Mr. Hirsch suggests an easy way for the mayor to begin to extricate our schools from this nonsense. And this would be a propitious time for the mayor to engage in a course correction.

You see, the bad news has already begun to trickle in. There is evidence that the test scores that served the mayor so well in his re-election bid are inflated. Many educators understand that the day of reckoning is not far off.

The blame falls on the state and the testing companies, desperate to provide good news. The scores on these dumbed-down tests exceed the more accurate results of the National Assessment of Educational Progress released last month. We can delude ourselves that our children are performing adequately, but in the final analysis, we are doing them a disservice when we falsely report that their academic performance meets standards.

Mr. Hirsch has a plan to achieve real intellectual growth. It is his belief that poor results on standardized tests, scores that drop continuously as children get older, result from a lack of content learning. Without the “context” provided by broad general knowledge and vocabulary, progressively harder reading passages on standardized tests become increasingly undecipherable to students as they move on to higher grades.

Mr. Hirsch noted that our elementary schools have adopted a 90 to 120 minute daily “literacy block,” which must take place early each day, when children are said to be wide awake and most receptive to learning.

During this “literacy block,” students are broken up into small groups, and discuss works of what is most often fiction taken from the limited realm of the classroom libraries installed with fanfare early on by the Bloomberg administration. From these books, children, working in these groups are expected to “construct” their own knowledge without direct instruction from the teacher.

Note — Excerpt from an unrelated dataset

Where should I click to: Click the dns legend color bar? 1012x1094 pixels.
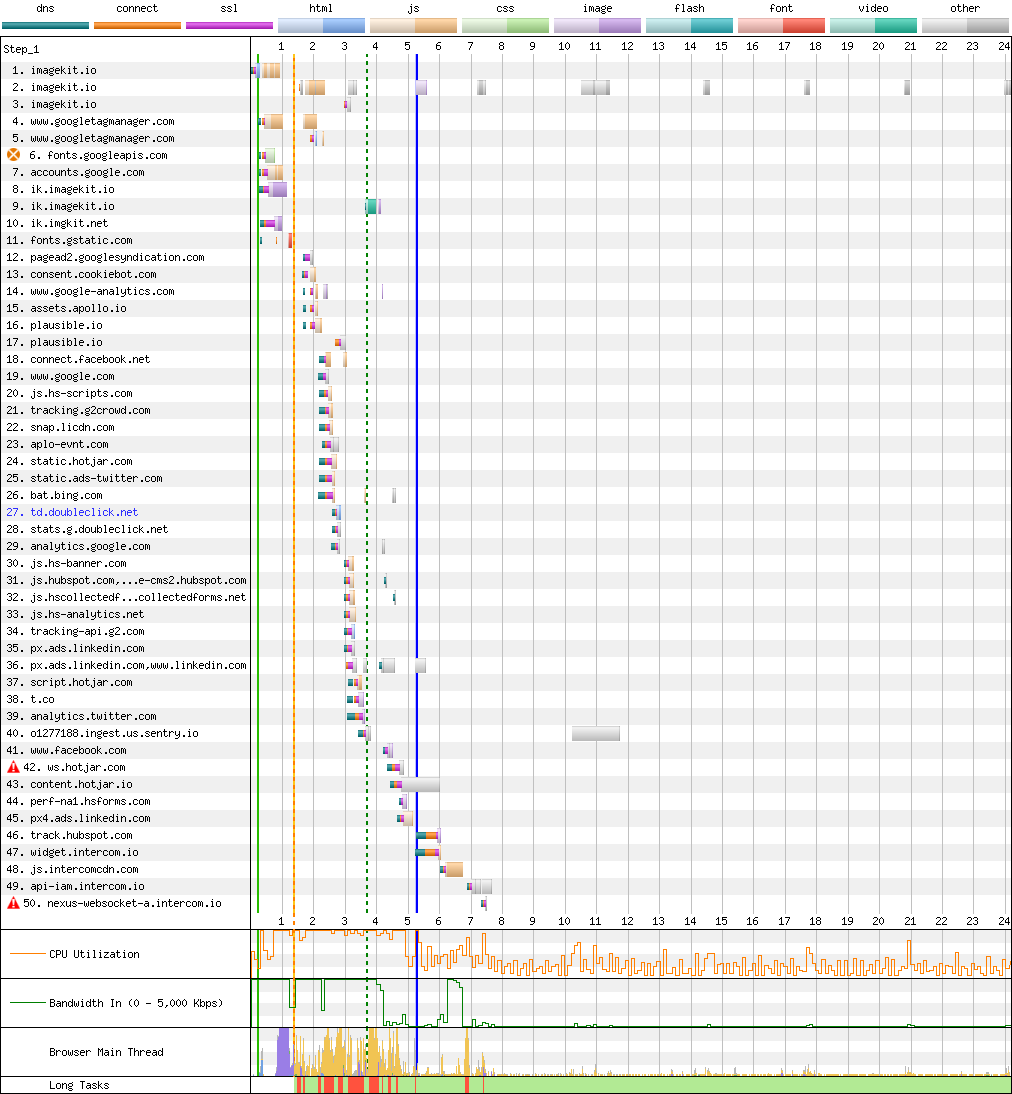coord(45,25)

Add another mandated hour for mathematics, a period of physical education and lunch, and there is precious little time left for teaching science, history, geography, music, or art. It should come as no surprise that the results of standardized tests in science and social studies are so uniformly awful that they have been excised from the Web sites of the State Education Department and the City Department of Education.

Mr. Hirsch suggests that this literacy block, now often devoted to discussing stories about animals making friends in the forest, be turned into a “knowledge block” during which students will read and discuss carefully selected books about history, science, and other content-related topics. If a child is to spend time reading, why not read about Mesopotamia, or the solar system, or the music of Louis Armstrong? This makes perfect sense, at least to me. But not to the educrats who run our schools.

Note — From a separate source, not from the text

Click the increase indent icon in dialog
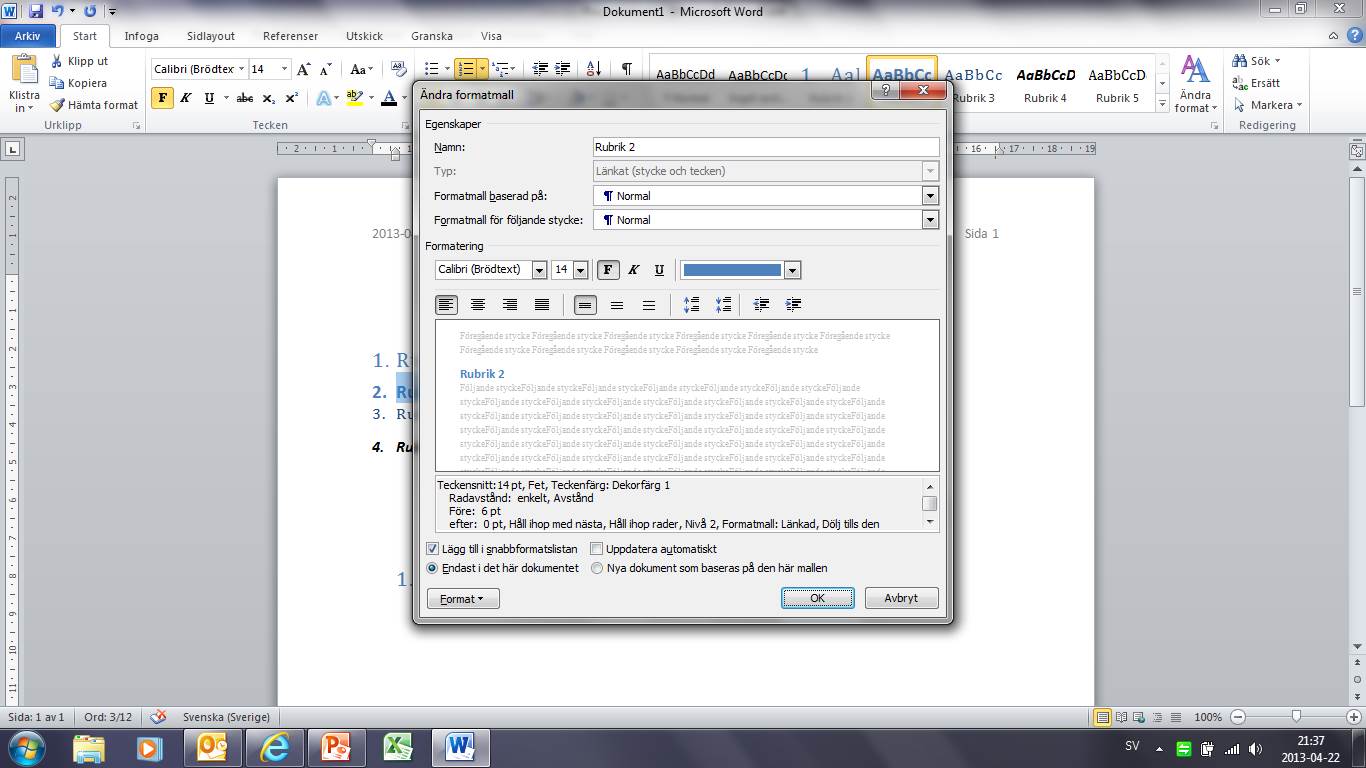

On Tuesday, the city’s schoolchildren were given a day off so that their teachers could be given “professional development.” On Wednesday, a teacher at one of the Gotham’s high schools reported to me on the professional development provided at his school. The session was conducted by a staff developer hired by the city from Australian United States Services In Education, or AUSSIE, a private company that has received tens of millions of dollars in city contracts to train teachers. In front of a group of English teachers, the staff developer wrote the word “content” on the blackboard, and then proceeded to put a big X through it. “You are not to teach content, ever,” he warned. Students should choose their own books, and discuss them in groups and thus “construct their own knowledge.”

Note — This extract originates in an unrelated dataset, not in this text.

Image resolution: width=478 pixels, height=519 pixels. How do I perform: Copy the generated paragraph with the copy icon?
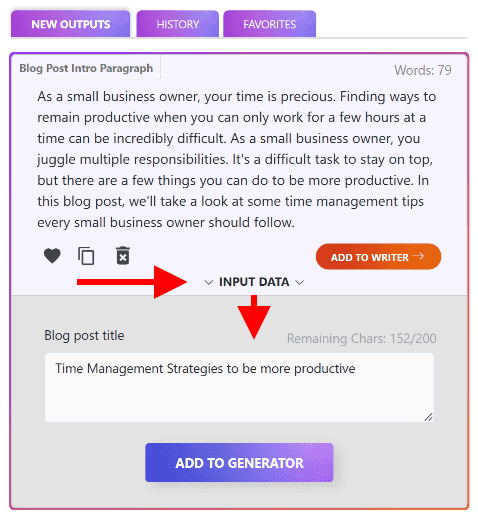click(86, 256)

“What about Romeo and Juliet?” asked one teacher, who has taught the plays of Shakespeare in her class for years. “Why would you want to teach that?” replied the staff developer. He concluded by warning the teachers to “throw out their red pens.” It is thought that correcting children’s mistakes in red ink is damaging to self-esteem. Purple is now the preferred color.

I do not believe that this is the kind of “reform” that Mayor Bloomberg had in mind when he gained control of the schools. I suggest that the next free weekend the mayor has, he fly down to the University of Virginia, where Mr. Hirsch is professor emeritus, and take him to his vacation home in Bermuda to discuss the ideas they both share at leisure. Truly fulfilling the promise of better schools will drive something more important than election results: Mr. Bloomberg’s legacy, his place in the city’s history.